→ **GOAL**: Rewrite every one of the records below as a numbered list, one line per item, and drop any blank lines.

Records in a dataset:
· · · · · · ·

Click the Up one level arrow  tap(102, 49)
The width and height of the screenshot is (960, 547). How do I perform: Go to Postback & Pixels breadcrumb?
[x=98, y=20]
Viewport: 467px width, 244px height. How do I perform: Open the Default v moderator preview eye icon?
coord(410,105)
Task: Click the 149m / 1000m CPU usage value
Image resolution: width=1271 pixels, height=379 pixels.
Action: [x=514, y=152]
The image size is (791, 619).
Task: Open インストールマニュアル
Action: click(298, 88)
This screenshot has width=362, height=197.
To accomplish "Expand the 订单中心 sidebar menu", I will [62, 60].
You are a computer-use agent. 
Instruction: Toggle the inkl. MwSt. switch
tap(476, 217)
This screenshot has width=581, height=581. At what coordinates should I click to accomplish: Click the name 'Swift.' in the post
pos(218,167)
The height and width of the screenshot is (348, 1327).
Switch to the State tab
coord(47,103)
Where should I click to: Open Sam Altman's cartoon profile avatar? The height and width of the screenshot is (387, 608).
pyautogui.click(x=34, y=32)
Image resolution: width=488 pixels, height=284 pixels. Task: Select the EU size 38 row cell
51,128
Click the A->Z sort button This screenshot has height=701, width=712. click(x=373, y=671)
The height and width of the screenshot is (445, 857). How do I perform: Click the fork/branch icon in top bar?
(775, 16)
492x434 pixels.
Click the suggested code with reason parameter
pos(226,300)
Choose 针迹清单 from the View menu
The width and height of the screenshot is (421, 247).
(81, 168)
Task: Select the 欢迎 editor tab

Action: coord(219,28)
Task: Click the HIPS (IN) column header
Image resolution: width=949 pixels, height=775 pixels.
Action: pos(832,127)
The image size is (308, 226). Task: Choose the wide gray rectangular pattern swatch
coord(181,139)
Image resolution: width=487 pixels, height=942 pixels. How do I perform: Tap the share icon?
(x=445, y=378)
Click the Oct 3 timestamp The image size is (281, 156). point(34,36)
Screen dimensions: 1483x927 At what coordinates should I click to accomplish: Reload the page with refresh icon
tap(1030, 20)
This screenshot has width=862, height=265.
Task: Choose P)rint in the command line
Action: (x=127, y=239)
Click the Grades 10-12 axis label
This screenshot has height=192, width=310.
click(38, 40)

· · · · · · ·

→ **ANSWER BELOW**:
1. Click the Up one level arrow  tap(102, 49)
2. The width and height of the screenshot is (960, 547). How do I perform: Go to Postback & Pixels breadcrumb?
3. [x=98, y=20]
4. Viewport: 467px width, 244px height. How do I perform: Open the Default v moderator preview eye icon?
5. coord(410,105)
6. Task: Click the 149m / 1000m CPU usage value
7. Image resolution: width=1271 pixels, height=379 pixels.
8. Action: [x=514, y=152]
9. The image size is (791, 619).
10. Task: Open インストールマニュアル
11. Action: click(298, 88)
12. This screenshot has width=362, height=197.
13. To accomplish "Expand the 订单中心 sidebar menu", I will [62, 60].
14. You are a computer-use agent. 
15. Instruction: Toggle the inkl. MwSt. switch
16. tap(476, 217)
17. This screenshot has width=581, height=581. At what coordinates should I click to accomplish: Click the name 'Swift.' in the post
18. pos(218,167)
19. The height and width of the screenshot is (348, 1327).
20. Switch to the State tab
21. coord(47,103)
22. Where should I click to: Open Sam Altman's cartoon profile avatar? The height and width of the screenshot is (387, 608).
23. pyautogui.click(x=34, y=32)
24. Image resolution: width=488 pixels, height=284 pixels. Task: Select the EU size 38 row cell
25. 51,128
26. Click the A->Z sort button This screenshot has height=701, width=712. click(x=373, y=671)
27. The height and width of the screenshot is (445, 857). How do I perform: Click the fork/branch icon in top bar?
28. (775, 16)
29. 492x434 pixels.
30. Click the suggested code with reason parameter
31. pos(226,300)
32. Choose 针迹清单 from the View menu
33. The width and height of the screenshot is (421, 247).
34. (81, 168)
35. Task: Select the 欢迎 editor tab
36. Action: coord(219,28)
37. Task: Click the HIPS (IN) column header
38. Image resolution: width=949 pixels, height=775 pixels.
39. Action: pos(832,127)
40. The image size is (308, 226). Task: Choose the wide gray rectangular pattern swatch
41. coord(181,139)
42. Image resolution: width=487 pixels, height=942 pixels. How do I perform: Tap the share icon?
43. (x=445, y=378)
44. Click the Oct 3 timestamp The image size is (281, 156). point(34,36)
45. Screen dimensions: 1483x927 At what coordinates should I click to accomplish: Reload the page with refresh icon
46. tap(1030, 20)
47. This screenshot has width=862, height=265.
48. Task: Choose P)rint in the command line
49. Action: (x=127, y=239)
50. Click the Grades 10-12 axis label
51. This screenshot has height=192, width=310.
52. click(38, 40)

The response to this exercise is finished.